Canadian Stocks Decline as Mining Losses Offset Energy, Financial Advance
Canadian stocks fell for a third straight day as mining companies slumped following a bigger- than-estimated drop in U.S. jobless claims, offsetting gains by energy producers and banks.
Detour Gold Corp. and Silvercorp Metals Inc. lost more than 4 percent, the biggest declines in the Standard & Poor’s/TSX Composite Index, as the metals declined. Royal Bank of Canada and Toronto-Dominion Bank, the country’s biggest lenders, led gains in financial companies after applications for unemployment benefits in the U.S., Canada’s largest trading partner, fell to an almost two-month low.
The S&P/TSX fell 8.73 points, or 0.1 percent, to 12,033.53 at 4:10 p.m. in Toronto after gaining as much as 0.6 percent. The main benchmark for Canadian equities closed at an almost three-month high of 12,144.92 on Sept. 3.
“With positive news today on the jobs front, there is less fear and perhaps less desire to run into gold,” said Philip Petursson, a managing director at MFC Global Investment Management in Toronto.
Gold futures for December delivery had the biggest drop in almost three weeks as U.S. stocks advanced.

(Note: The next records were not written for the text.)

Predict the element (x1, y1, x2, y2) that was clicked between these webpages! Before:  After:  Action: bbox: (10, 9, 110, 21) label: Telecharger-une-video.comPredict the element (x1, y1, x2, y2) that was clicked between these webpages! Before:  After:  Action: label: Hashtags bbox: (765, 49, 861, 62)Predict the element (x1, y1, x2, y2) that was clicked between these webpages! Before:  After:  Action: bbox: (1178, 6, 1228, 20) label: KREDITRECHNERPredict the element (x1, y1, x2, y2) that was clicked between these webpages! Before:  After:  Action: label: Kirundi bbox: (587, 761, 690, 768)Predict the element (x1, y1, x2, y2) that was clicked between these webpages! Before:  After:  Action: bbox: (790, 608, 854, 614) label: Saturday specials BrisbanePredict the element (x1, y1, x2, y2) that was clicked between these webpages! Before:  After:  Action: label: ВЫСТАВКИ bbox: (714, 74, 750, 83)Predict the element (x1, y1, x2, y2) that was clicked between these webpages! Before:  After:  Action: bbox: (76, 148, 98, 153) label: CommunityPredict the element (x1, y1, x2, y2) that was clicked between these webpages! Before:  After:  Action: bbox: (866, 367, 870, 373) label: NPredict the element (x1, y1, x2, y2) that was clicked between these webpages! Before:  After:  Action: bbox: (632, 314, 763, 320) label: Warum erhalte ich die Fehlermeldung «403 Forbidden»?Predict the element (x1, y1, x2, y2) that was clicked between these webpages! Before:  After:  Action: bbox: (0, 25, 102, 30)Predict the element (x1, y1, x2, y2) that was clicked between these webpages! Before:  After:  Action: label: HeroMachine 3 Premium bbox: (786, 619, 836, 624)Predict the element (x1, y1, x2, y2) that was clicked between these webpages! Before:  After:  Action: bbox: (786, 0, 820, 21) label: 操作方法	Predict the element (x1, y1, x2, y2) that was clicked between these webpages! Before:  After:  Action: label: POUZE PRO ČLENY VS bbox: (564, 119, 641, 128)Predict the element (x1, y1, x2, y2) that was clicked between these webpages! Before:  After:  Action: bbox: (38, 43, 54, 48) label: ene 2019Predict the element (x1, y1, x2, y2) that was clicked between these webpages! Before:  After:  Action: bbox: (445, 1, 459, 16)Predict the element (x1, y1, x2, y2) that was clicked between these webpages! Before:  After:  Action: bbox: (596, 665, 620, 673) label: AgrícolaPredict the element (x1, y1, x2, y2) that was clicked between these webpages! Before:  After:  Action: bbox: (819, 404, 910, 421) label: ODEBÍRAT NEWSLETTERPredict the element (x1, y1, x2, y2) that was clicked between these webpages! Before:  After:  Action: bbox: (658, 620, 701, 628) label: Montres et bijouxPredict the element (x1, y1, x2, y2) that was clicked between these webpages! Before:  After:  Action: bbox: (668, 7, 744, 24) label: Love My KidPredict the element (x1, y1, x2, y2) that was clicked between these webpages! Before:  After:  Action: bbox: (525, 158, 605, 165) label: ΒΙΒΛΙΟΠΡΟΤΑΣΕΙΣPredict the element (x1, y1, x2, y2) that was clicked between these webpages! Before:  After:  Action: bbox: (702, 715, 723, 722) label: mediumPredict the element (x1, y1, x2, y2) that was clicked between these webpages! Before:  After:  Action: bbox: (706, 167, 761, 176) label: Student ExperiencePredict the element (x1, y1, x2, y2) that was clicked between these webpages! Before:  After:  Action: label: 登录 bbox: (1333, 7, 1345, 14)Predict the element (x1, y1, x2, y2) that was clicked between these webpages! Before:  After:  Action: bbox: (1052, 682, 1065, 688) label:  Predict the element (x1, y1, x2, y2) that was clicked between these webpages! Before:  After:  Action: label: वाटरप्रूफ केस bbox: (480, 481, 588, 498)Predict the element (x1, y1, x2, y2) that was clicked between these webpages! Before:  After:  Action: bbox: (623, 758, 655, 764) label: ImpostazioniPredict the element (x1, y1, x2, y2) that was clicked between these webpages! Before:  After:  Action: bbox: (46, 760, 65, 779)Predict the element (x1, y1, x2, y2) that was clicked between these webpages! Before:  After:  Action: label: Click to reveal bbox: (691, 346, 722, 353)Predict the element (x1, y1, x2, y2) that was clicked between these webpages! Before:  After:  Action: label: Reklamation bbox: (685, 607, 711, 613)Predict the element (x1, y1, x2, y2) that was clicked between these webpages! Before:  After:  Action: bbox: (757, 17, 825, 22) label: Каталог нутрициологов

The S&P/TSX Gold Index slumped 2.3 percent, the most since Sept. 1. Silver futures fell 0.8 percent to $19.86 an ounce.
Detour Gold, which develops a gold mine in northern Ontario, sank 4.4 percent to C$28.70. Silvercorp, which mines in China, declined 4 percent to C$7.65.
Royal Bank of Canada gained 1.1 percent to C$53.11. Toronto-Dominion increased 1 percent to C$74.62. Financial companies in the S&P/TSX rose 0.9 percent as a group.
U.S. financial institutions led the Standard & Poor’s 500 Index higher after Labor Department data showed new claims for unemployment insurance dropped by 27,000 to 451,000 last week.
Bombardier Inc. rose 3.7 percent to C$5.04. The world’s third-largest commercial planemaker is in talks with a dozen customers in Asia for sales of its C-Series jets, Brian Schmalz, Asia-Pacific director for marketing and airline analysis, said in Shanghai. He declined to elaborate.
Transcontinental Inc. gained 4.9 percent to C$13.79. The publisher of consumer magazines and newspapers was raised to “neutral” from “underperform” at Credit Suisse Group AG by analyst Colin Moore.
Alimentation Couche-Tard Inc. fell 0.6 percent to C$23.05. The operator of 5,878 convenience stores in the U.S. and Canada had its offer to buy Casey’s General Stores Inc. topped by 7- Eleven Inc. The unit of Japan’s Seven & I Holdings Co. offered $40 a share, trumping Couche-Tard’s $38.50 bid, according to people with knowledge of the matter.